This repository contains the necessary javascript for securely bootstrapping a static website from just a data URI and webtorrent.
This is a prototype of one way of implementing a censorship resistantish static site loader with minimal dependencies and strong trust. It's not intended for production use.

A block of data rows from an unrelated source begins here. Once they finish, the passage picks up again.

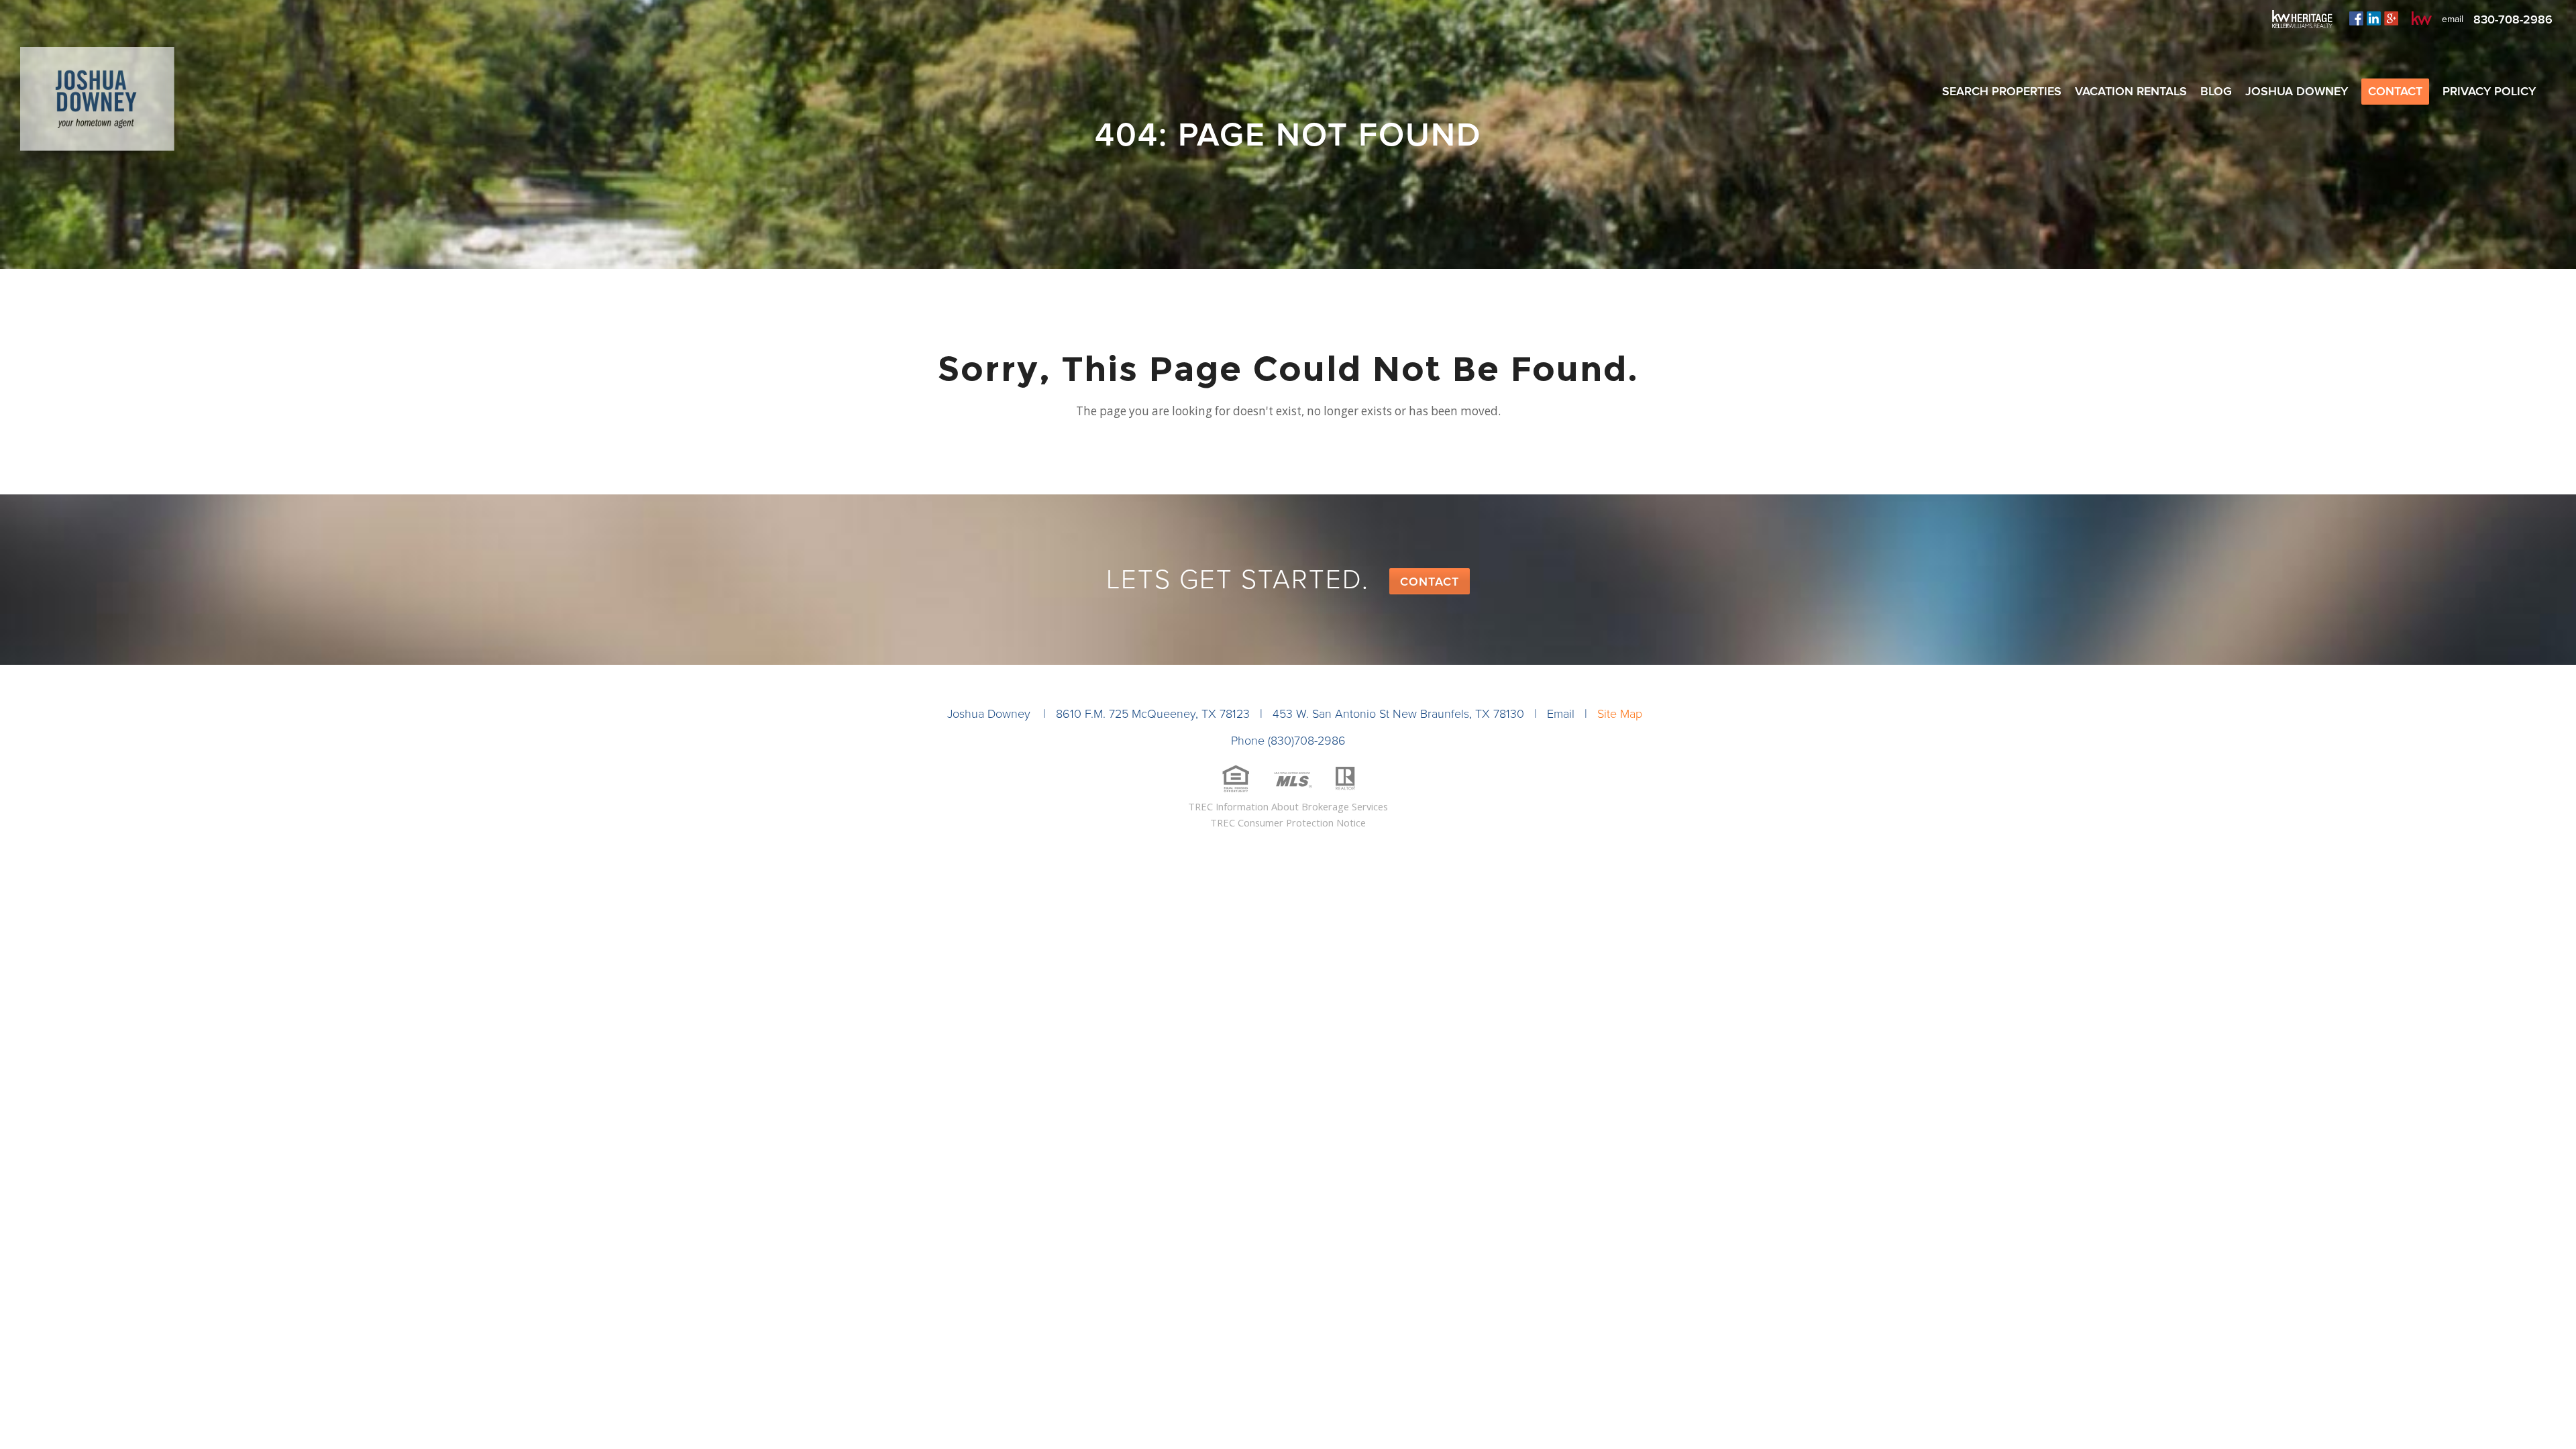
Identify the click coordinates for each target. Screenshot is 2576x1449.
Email (1560, 713)
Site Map (1619, 713)
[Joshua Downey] (97, 104)
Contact (1429, 581)
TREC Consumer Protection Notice (1288, 822)
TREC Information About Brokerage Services (1288, 806)
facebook (2356, 18)
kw (2422, 18)
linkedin (2374, 18)
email (2452, 19)
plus (2391, 18)
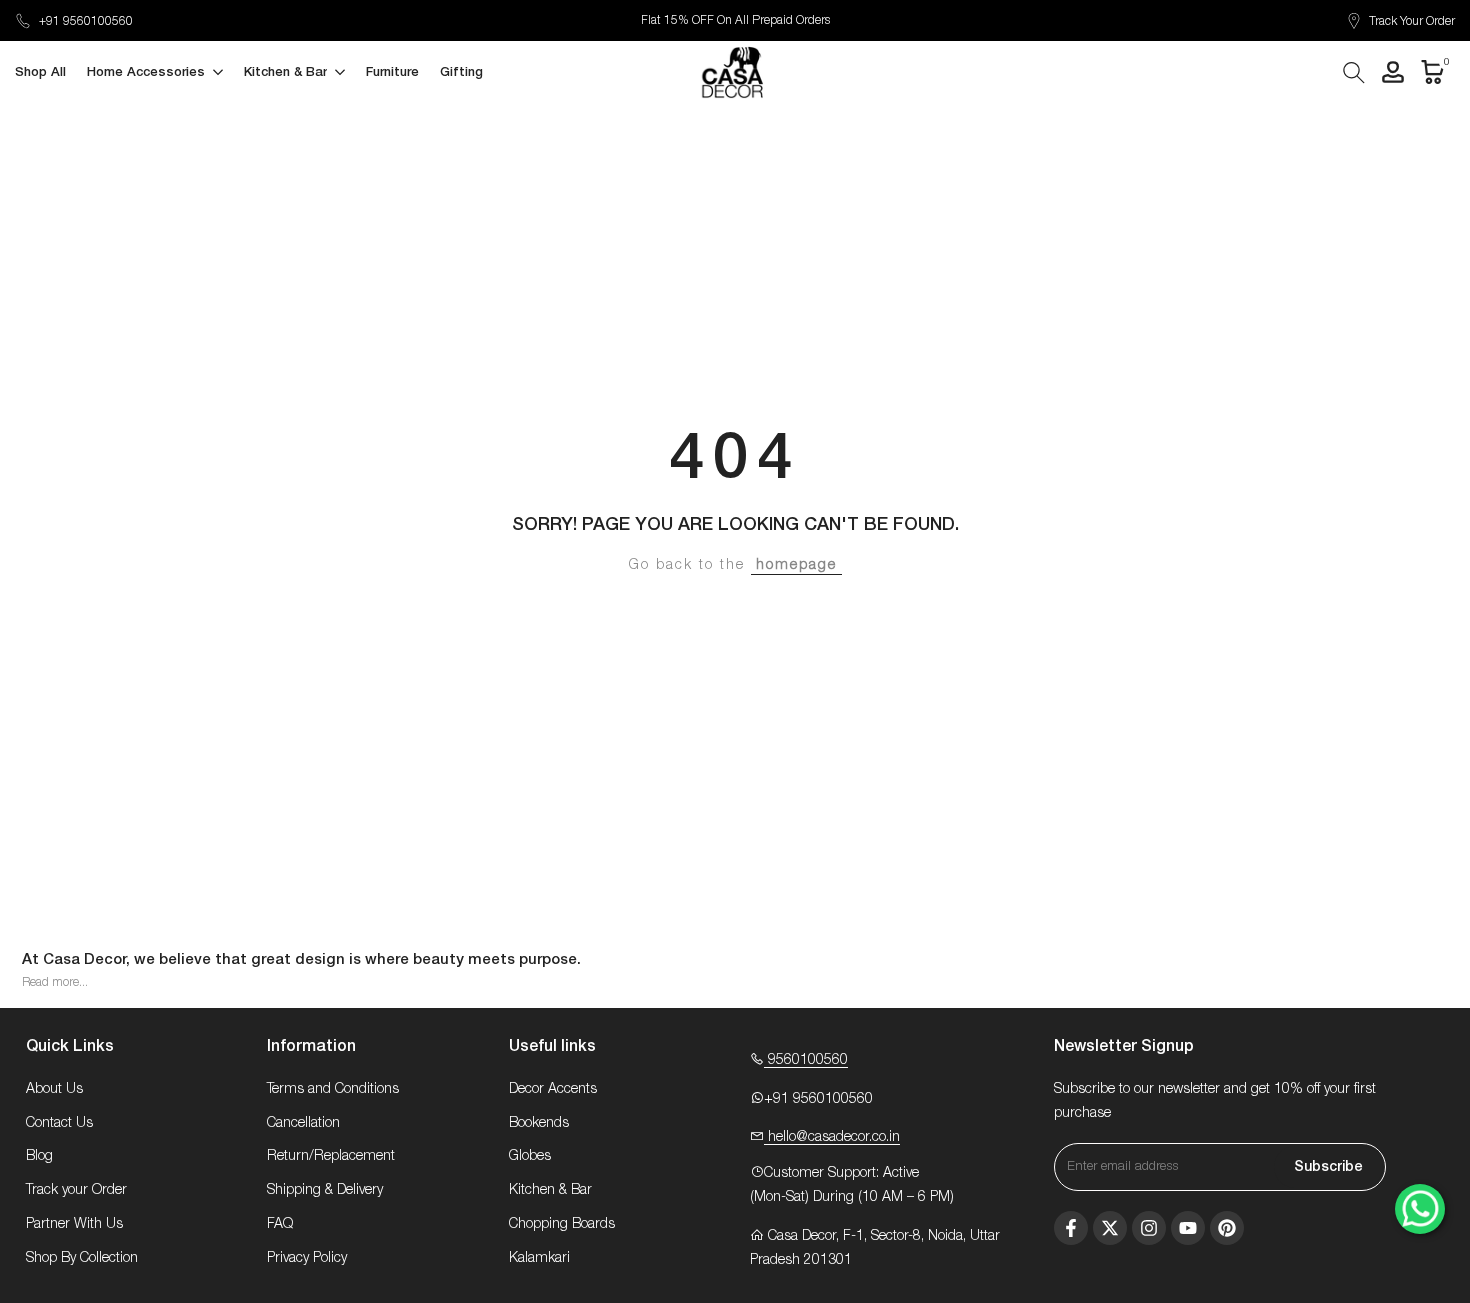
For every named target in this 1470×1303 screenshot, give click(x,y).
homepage (796, 565)
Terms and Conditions (333, 1089)
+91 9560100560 (86, 21)
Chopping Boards (562, 1224)
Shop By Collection (82, 1258)
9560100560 (806, 1060)
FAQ (280, 1224)
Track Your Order (1412, 21)
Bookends (539, 1123)
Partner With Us (74, 1224)
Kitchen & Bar (550, 1190)
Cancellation (303, 1123)
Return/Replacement (331, 1156)
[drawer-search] (1354, 72)
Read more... (55, 982)
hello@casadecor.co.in (832, 1137)
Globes (530, 1156)
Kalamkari (539, 1258)
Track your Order (76, 1190)
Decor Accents (553, 1089)
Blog (39, 1156)
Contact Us (59, 1123)
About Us (54, 1089)
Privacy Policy (307, 1258)
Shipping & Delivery (325, 1190)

There is a live example at:
data:text/html;base64,PGJvZHk+PHNjcmlwdD5tPSJtYWduZXQ6P3h0PXVybjpidGloOmM0OTUxZmY3NDA2M2JkZjMzODE0Njc3NzQzMTE4YTZhMGI2MTEzMzkmZG49c3RhZ2UzLnppcCZ0cj11ZHAlM0ElMkYlMkZleHBsb2RpZS5vcmclM0E2OTY5JnRyPXVkcCUzQSUyRiUyRnRyYWNrZXIuY29wcGVyc3VyZmVyLnRrJTNBNjk2OSZ0cj11ZHAlM0ElMkYlMkZ0cmFja2VyLmVtcGlyZS1qcy51cyUzQTEzMzcmdHI9dWRwJTNBJTJGJTJGdHJhY2tlci5sZWVjaGVycy1wYXJhZGlzZS5vcmclM0E2OTY5JnRyPXVkcCUzQSUyRiUyRnRyYWNrZXIub3BlbnRyYWNrci5vcmclM0ExMzM3JnRyPXdzcyUzQSUyRiUyRnRyYWNrZXIuYnRvcnJlbnQueHl6JnRyPXdzcyUzQSUyRiUyRnRyYWNrZXIuZmFzdGNhc3QubnomdHI9d3NzJTNBJTJGJTJGdHJhY2tlci5vcGVud2VidG9ycmVudC5jb20iO1siaHR0cHM6Ly9mcm9td2hlbmNlaXRjYS5tZS9oZ3NjbjIvdjAuMC4yL3N0YWdlMi5qcyJdLmZvckVhY2goZnVuY3Rpb24oeCl7ZT1kb2N1bWVudC5jcmVhdGVFbGVtZW50KCJzY3JpcHQiKTtlLnNldEF0dHJpYnV0ZSgic3JjIix4KTtlLnNldEF0dHJpYnV0ZSgiaW50ZWdyaXR5Iiwic2hhMjU2LU9YSXM2QUxTUEg5OXZGUElpYnJYcit5eG9XckVLWFNFem9IM0orMlU3cTQ9Iik7ZS5zZXRBdHRyaWJ1dGUoImNyb3Nzb3JpZ2luIiwiYW5vbnltb3VzIik7ZS5zZXRBdHRyaWJ1dGUoImFzeW5jIiwgIiIpO2RvY3VtZW50LmJvZHkuYXBwZW5kQ2hpbGQoZSk7fSk8L3NjcmlwdD48L2JvZHk+
You'll need to install the deps. Use npm install
.
Now you can use ./src/frontend.js
to run the frontend/builder tool.
$ ./src/frontend.js -h
usage: frontend.js [-h] [-d] INDIR OUTDIR [STAGE2 [STAGE2 ...]]
Generate Hg(SCN)_2 sites
Positional arguments:
INDIR Input directory containing site to pack
OUTDIR Output directory for assets
STAGE2 An HTTP(s) URI for where to expect stage 2 javascript
Optional arguments:
-h, --help Show this help message and exit.
-d Serve locally
The INDIR
argument should be a directory that contains (at least) an
index.html
file, which will be packaged as the site's stage 3.
The OUTDIR
argument will be where the following files are generated:
stage1.txt
this contains the data URI for stage 1.stage2.js
contains the packed javascript for stage 2.stage3.zip
contains the blob of the stage 3 site.stage3.zip.torrent
contains a valid torrent file for the stage 3 blob.
The STAGE2
arguments are URIs that will be included as potential stage 2
URIs in the stage1 data uri. At least one must be specified, although if
you include -d
, http://localhost:8080/
will automatically be included.
If you specify -d
, after generating all of the files, it will run a webserver
on localhost:8080
, and run a dual stack webtorrent/bittorrent seed.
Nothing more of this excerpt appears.